Il punto di forza di Dropbox, a fronte di un insieme di tecnologie per l’archiviazione di dati legati a grandi piattaforme come Windows, OS X e Android, è la sua trasversalità. I circa 300 milioni di utenti Dropbox hanno accesso a software dedicati su tutte le piattaforme mobili e fisse in commercio, che consentono loro di muoversi liberamente senza rimanere “bloccati” all’interno dell’offerta commerciale di una specifica piattaforma. «Siamo stati i pionieri del mercato dello storage cloud – dice Dennis Woodside, COO di Dropbox – e solo adesso i nostri avversari hanno capito quanto sia importante e si stanno focalizzando di più. Ma sono fiducioso che per il nostro modello di business le opportunità più grandi debbano ancora arrivare».

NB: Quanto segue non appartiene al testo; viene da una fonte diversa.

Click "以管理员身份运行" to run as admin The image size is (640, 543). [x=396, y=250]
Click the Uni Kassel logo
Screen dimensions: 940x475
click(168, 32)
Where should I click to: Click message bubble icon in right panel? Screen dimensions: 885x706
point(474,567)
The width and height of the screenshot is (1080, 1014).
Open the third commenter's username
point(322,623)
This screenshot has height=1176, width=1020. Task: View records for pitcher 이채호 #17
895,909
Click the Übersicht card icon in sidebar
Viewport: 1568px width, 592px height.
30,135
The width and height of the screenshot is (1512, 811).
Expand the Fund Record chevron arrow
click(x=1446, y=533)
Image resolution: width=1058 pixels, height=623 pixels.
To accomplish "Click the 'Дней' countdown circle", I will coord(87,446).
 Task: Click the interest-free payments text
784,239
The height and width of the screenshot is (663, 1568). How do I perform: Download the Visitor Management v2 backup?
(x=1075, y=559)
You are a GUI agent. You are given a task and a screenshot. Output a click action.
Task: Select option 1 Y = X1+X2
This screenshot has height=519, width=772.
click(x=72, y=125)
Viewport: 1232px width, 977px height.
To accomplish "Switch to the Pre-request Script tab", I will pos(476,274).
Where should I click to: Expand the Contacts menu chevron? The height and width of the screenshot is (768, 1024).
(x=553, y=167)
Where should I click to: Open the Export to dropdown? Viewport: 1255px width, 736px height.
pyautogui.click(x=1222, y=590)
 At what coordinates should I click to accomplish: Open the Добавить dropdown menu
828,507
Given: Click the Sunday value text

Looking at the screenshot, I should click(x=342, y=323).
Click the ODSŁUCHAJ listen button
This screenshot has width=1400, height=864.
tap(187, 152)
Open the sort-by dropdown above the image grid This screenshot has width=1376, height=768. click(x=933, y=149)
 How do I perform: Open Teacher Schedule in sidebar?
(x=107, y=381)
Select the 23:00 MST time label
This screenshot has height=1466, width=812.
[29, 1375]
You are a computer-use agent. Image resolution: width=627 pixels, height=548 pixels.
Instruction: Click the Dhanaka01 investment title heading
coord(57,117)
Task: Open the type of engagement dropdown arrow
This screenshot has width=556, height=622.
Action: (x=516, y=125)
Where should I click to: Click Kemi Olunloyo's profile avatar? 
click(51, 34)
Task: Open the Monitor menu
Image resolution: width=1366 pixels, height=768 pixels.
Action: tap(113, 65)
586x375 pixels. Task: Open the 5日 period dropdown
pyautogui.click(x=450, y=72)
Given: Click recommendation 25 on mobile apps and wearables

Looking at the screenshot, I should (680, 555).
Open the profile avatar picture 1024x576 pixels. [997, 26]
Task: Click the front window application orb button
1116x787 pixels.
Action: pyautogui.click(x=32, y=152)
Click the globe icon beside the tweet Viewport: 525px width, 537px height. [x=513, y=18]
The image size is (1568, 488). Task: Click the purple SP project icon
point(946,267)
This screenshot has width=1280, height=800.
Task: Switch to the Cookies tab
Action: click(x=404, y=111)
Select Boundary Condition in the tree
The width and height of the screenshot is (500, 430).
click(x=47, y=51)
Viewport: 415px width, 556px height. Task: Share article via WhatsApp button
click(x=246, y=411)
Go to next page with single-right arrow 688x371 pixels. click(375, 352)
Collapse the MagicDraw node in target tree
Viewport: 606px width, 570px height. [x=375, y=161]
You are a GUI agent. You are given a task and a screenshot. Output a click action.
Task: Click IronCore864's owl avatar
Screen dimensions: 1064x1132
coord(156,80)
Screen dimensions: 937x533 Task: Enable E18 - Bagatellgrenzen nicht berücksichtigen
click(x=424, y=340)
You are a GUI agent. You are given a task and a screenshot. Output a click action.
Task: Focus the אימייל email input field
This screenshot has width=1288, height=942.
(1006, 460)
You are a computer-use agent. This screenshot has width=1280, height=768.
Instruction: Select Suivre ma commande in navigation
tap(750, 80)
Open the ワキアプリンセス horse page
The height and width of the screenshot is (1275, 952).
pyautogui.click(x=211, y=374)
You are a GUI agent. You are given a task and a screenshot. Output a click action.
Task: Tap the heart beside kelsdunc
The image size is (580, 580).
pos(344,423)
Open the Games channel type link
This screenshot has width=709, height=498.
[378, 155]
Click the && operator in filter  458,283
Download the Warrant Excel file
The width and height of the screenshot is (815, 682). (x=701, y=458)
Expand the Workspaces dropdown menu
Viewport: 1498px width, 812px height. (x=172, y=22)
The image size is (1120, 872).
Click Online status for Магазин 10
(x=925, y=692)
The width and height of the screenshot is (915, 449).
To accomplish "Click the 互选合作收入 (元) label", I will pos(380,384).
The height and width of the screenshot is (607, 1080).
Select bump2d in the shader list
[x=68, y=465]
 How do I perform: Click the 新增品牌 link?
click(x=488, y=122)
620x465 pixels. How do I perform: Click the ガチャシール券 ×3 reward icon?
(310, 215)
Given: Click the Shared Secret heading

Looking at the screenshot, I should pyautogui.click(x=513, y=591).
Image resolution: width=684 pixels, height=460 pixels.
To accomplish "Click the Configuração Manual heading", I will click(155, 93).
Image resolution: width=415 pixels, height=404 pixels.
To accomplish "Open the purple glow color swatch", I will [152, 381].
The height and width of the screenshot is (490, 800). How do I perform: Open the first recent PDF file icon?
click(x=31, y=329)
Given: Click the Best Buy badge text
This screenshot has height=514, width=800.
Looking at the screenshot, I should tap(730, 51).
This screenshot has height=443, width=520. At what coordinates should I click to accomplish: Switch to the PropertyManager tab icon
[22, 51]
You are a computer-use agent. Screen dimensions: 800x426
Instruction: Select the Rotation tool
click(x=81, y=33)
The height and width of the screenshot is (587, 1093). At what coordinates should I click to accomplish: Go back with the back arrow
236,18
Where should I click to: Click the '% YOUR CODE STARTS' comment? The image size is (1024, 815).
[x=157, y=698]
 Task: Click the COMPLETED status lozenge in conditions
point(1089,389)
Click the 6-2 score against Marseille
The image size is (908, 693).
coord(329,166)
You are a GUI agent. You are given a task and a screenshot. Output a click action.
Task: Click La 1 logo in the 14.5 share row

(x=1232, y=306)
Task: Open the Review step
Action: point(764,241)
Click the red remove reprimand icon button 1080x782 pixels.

Gli utenti di questo tipo di servizi archiviano nel cloud prevalentemente fotografie, musica, video e solo in seconda battuta anche documenti di testo (Word, fogli di calcolo e presentazioni). Ma, come notano gli analisti, è un cavallo di Troia perché nel tempo la documentazione personale degli individui diventa più comodamente accessibile dal PC ma anche dal telefonino e dal tablet se conservata su Dropbox. In una forma di consumerizzazione che si sta manifestando adesso, Dropbox viene sempre più usato sul posto di lavoro, con l’autorizzazione o meno del datore di lavoro, per avere i documenti lavorativi sempre disponibili e facilmente condivisibili a prescindere dalle dimensioni.

Secondo gli analisi per adesso Dropbox mantiene la testa in questo tipo di servizi e per lungo tempo rimarrà in questa posizione. Ma a lungo andare è in discussione la sostenibilità di un modello di business basato esclusivamente sui relativamente pochi utenti che pagano per i servizi aggiuntivi, senza potersi appoggiare a piattaforme più ampie o a servizi di pubblicità. Secondo Aaron Levie, CEO di Box, il principale avversario di Dropbox in questo settore, “a tendere lo spazio a disposizione sarà illimitato e gratuito”. Si possono fare pagare servizi ulteriori come sicurezza, contenuti aggiuntivi, modalità avanzate di condivisione, ma i margini diventano sempre minori.